• What is expected: From the line containing "Viewport: 880px width, 419px height." to the line containing "the YTD price" in the entries below, reproduce every line exactly, ends included. Nothing else belongs in the copy, and no pictures.

• Available records:
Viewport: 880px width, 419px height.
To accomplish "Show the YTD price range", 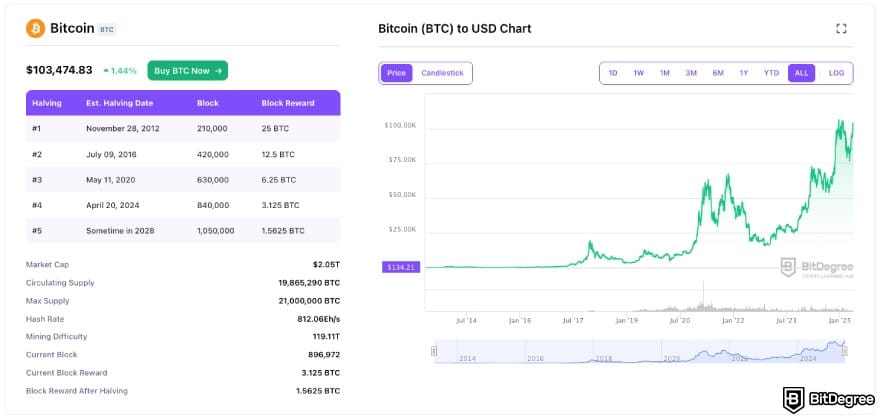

--

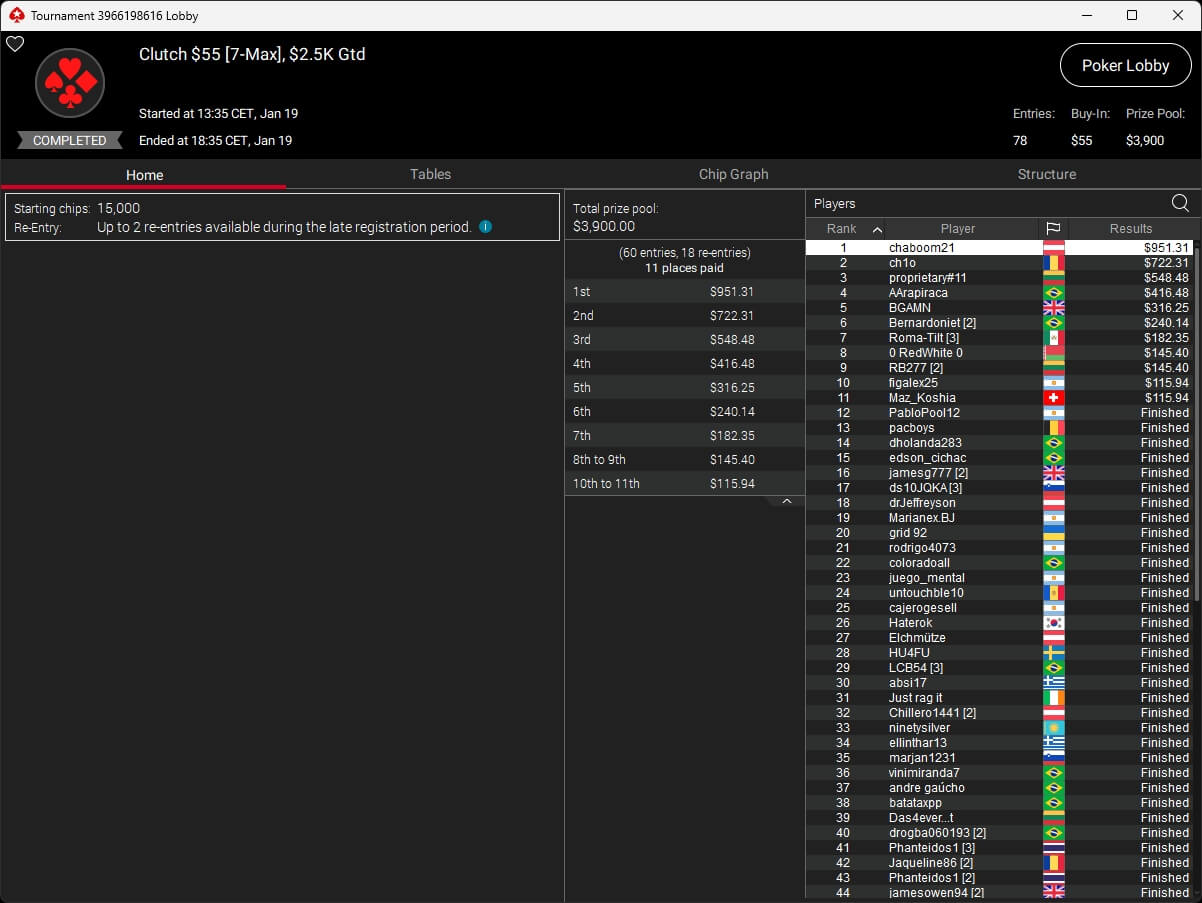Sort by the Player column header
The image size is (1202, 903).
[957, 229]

• Reply to the task:
Viewport: 880px width, 419px height.
To accomplish "Show the YTD price range", 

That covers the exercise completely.